Kathryn Greenwade, vice president of the Association of Former Students, said the $25,000 minimum endowment can pay enough dividends in interest yearly for one male ring or two female rings.

Greenwade said veterans often do not put funding an Aggie Ring as a high priority, as they typically use veteran’s benefits.

“While those veteran’s benefits are paying tuition, they’re paying housing somewhat, they’re paying books, an Aggie Ring is not one of those things that’s in there,” Greenwade said. “Many of these veterans have families, and so an Aggie Ring, as much as they want it, is a luxury. It’s not a necessity.”

While the Class Councils scholarship is still in the works, other scholarships help donors pay for Aggie Rings for student veterans.
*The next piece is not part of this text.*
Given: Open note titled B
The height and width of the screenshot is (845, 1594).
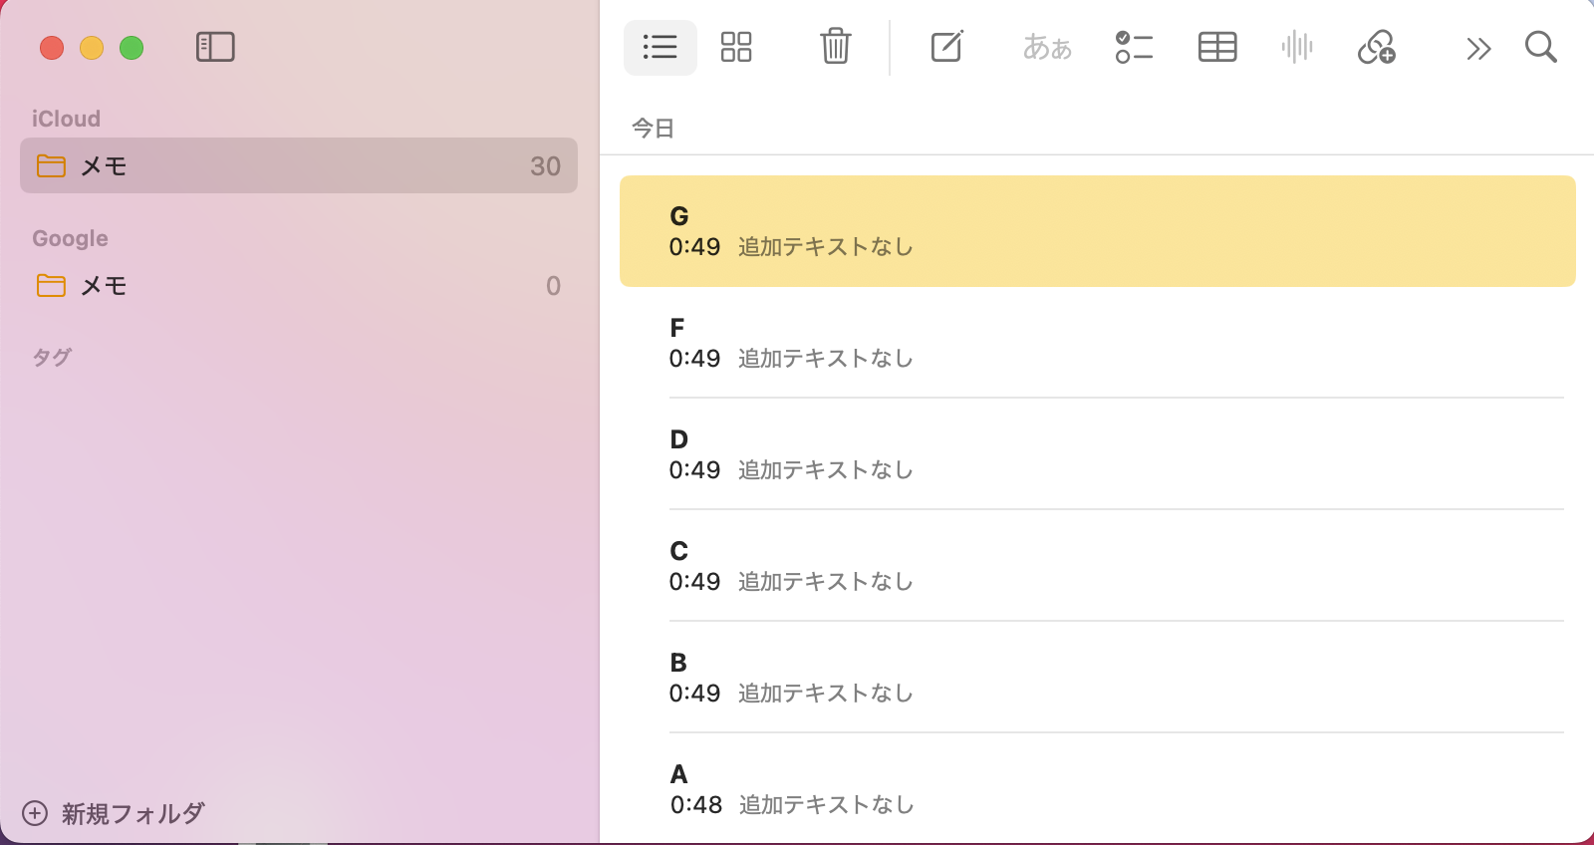Looking at the screenshot, I should (x=1096, y=678).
Col. Jerry Smith, director of the Veterans Resource and Support Center, said the office started working with veteran scholarships in 2013. Through his office, 26 veterans have since received an Aggie Ring.

Smith said veterans are typically referred to his office by an outside source. He then acts as a go-between for the veterans and the Association, from which some of the scholarships come. Smith said veterans themselves are hesitant to come forward to ask for help, which he called “warrior mentality.”
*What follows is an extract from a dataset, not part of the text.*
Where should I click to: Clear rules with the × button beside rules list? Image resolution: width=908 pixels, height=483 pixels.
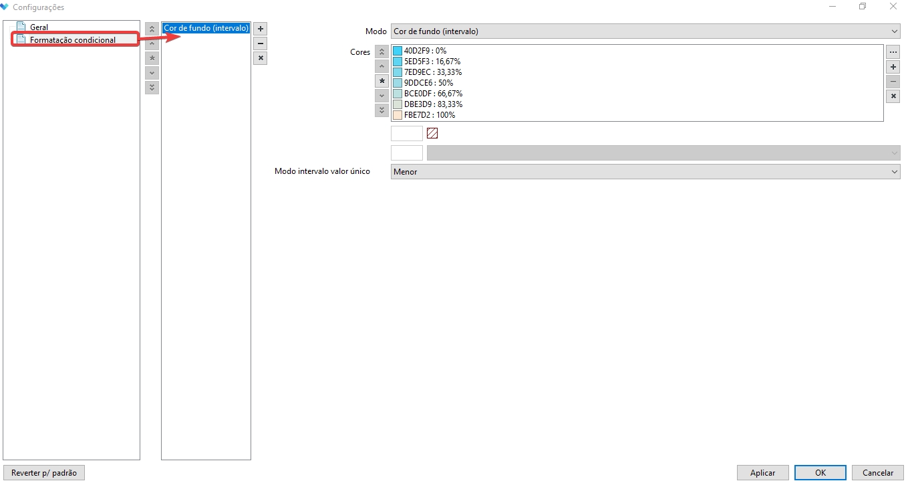point(261,58)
Rebecca Lesemann, homeland security graduate student and active-duty Army officer, said she was one of those veterans. Lesemann, who receives her ring Friday thanks to funds from a larger donation to the veteran support center, said she did not want to take away from other people who she thought might be more deserving. In the end, Smith convinced her, saying veterans deserve the money, too.

“I’ve actually told other people the same thing because everyone says, ‘There’s someone more deserving; it’s not me,’” Lesemann said. “I don’t want to use the money that someone else could use, and because he did that for me, then I’ve actually told a few other veterans to go fill out the paperwork.”

Lesemann found out about her scholarship on Christmas Day, and even though she did not come from an A&M family, she has wanted her ring since she learned about the tradition.

“It actually is very humbling for me because as a veteran I personally don’t feel like I’m this special person that needs to receive a ring, so the fact that someone wants to donate a ring because I’m a veteran is very humbling and it’s an honor,” Lesemann said.

Seven veterans will receive rings Friday, two of which Greenwade said are from pass-through programs, or direct donations specifically for veterans. As Class Councils works to complete the Aggie Ring Fund for Veterans, she said it has been worth the time to raise the money.

“Normally we ask that that scholarship be paid in about three years,” Greenwade said. “In the case of Class Councils, because this is not just one individual making a gift, we’ll stretch that timeline out for as long as it takes because we think that that effort of students funding this is very meaningful.”

Lesemann said an endowed scholarship for veterans could increase the number of veterans willing to ask for help funding an Aggie Ring. Smith said veterans who receive their ring often turn around and donate money of their own for a future veteran.
“It is very telling of our Aggie core values,” Smith said. “Selfless service, excellence, I think the student veterans that receive an Aggie Ring from fellow students greatly appreciate the appreciation for what they’ve gone and done before they came for school.”

Even after Ring Day, Smith said the impact of receiving an Aggie Ring continues.
“I never want a student veteran to go to graduation, and that Association of Former Student representative that’s at graduation says, ‘Okay, everybody, stand up and turn your Aggie Ring around,’” Smith said. “I don’t want a veteran standing there looking at a bare knuckle.”